IROQUOIS HISTORY - Historical Collections
The Iroquois are famous in history as the most powerful and influential Native Americans in eastern north America. Their Confederacy of six nations, the Mohawk, Oneida, Onondaga, Cayuga, Seneca, and Tuscarora, played a vital role in the development of North America, both before and after the arrival of European settlers.
The Museum specializes in researching the ethnohistory of the Schoharie Mohawk, with a large library of copies of original papers and records from the 1600s and 1700s. New trading markets, technologies, alliances, and religions affected the lives of Iroquois women and men. Exhibits and programs illustrate the men's realm of politics, hunting, warfare, games, and chieftainship, and the women's realm of the longhouse, the clan, the crops, and their role in politics.
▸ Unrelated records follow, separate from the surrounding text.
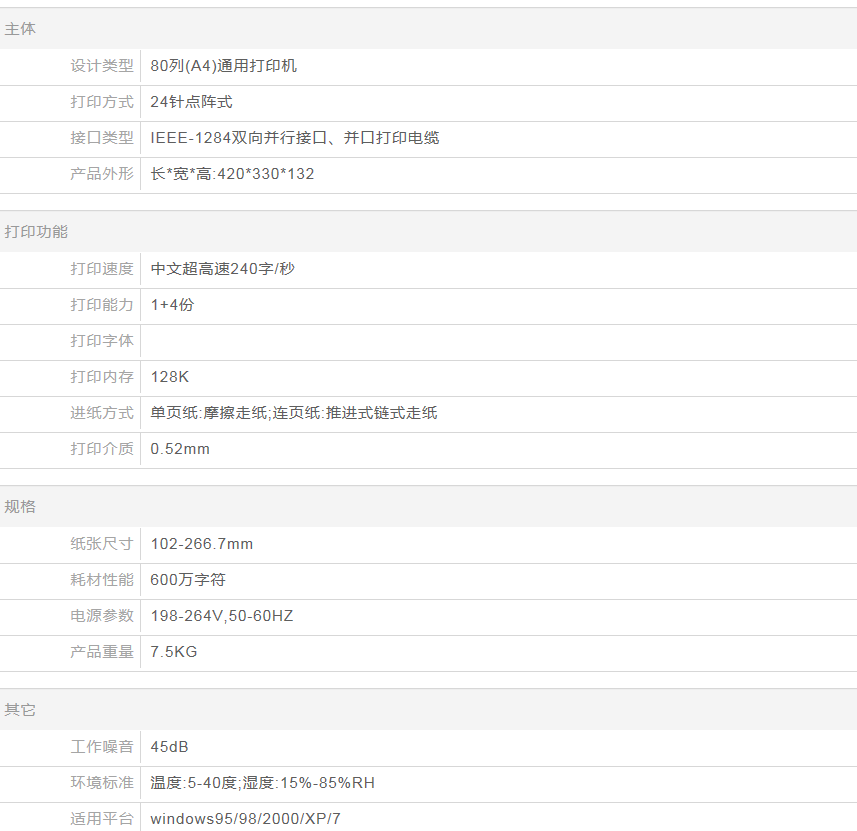857x831 pixels.
Task: Select the IEEE-1284 interface type text
Action: [x=294, y=138]
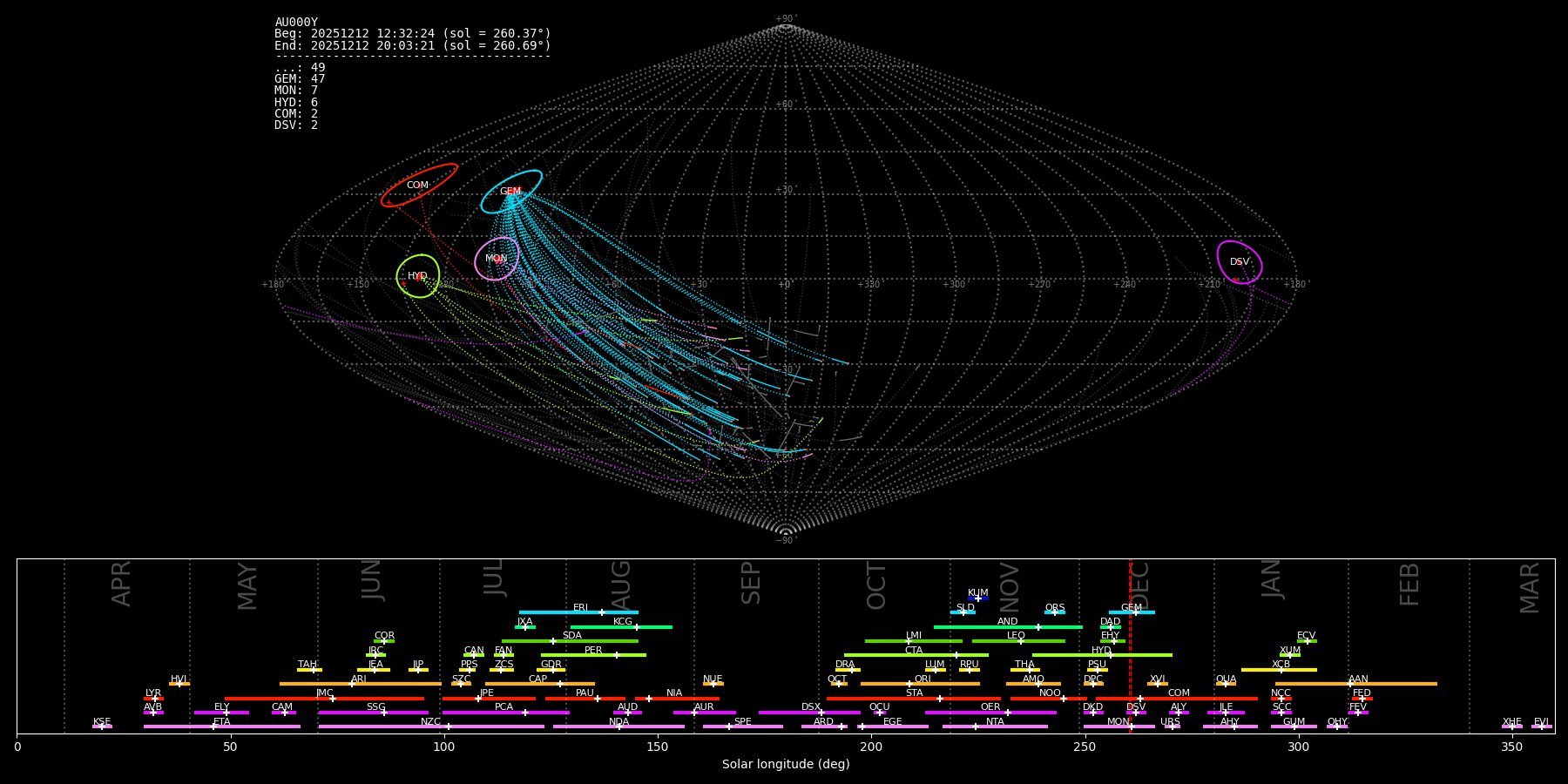The height and width of the screenshot is (784, 1568).
Task: Click the DSV radiant marker on map
Action: click(x=1240, y=262)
Iroquois are among the Native American descendants of the first people of this land. They call themselves the Haudenosaunee - "People who live in the extended longhouse". The name "Iroquois" was given to them by their neighbors (Algonkian speaking people) and then used by Europeans.
The Five nations -- Mohawk, Oneida, Onondaga, Cayuga, & Seneca became the Six Nations when the Tuscarora joined in 1712. Members of other Native nations were conquered, were adopted in the 1600 and 1700s, or fled to Iroquois communities to escape from the encroachments of the new white settlers.
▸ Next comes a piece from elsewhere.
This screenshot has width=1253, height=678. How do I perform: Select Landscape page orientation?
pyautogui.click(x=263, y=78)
Iroquois villages in the early 1600s centered in what is known as upstate New York. Today Iroquois live in 17 communities in the United States and Canada and in urban areas.Iroquois have always been attuned to the needs of the market place. Archaeological evidence confirms their wide-spread trade networks. After the European arrival, they became leaders in the fur trade and in selling land. Furs, such as beaver, raccoon, or martin were traded for such items as men's ruffled shirts, ribbon, beads, knives, or brass kettles. When the fur trade ceased and their land base was drastically reduced, trade of utilitarian or decorative objects became essential to a firm economic base.
In the mid 1800s through the turn of the century certain Iroquois communities became known for producing tourist items. Women from Tuscarora and Kahnawake created beadwork for sale at the nearby tourist spots of Niagara Falls and Montreal. Akwesasne was well known for producing baskets of all sizes and for all occasions. From Oneida, Wisconsin came delicate cornhusk dolls. In all the communities men and women produced arts for sale to non-Natives.
The tourist market remains important to today's Iroquois. Late Spring through Fall, a number of Iroquois craftspeople follow the powwow circuit to sell their work. Others sell to shops in and away from their communities, sell from their home, attend festivals or craft shows, or are invited to museums or other functions to demonstrate and sell their work.
Often those who do craft work are involved in the performing arts. Some dance, are musicians or singers, and others tell stories or talk about their culture. This tradition continues from the late 1800s when Iroquois were a part of Wild West shows or formed their own touring groups.
Through its exhibits and performance activities, the Iroquois Indian Museum highlights these Iroquois traditions.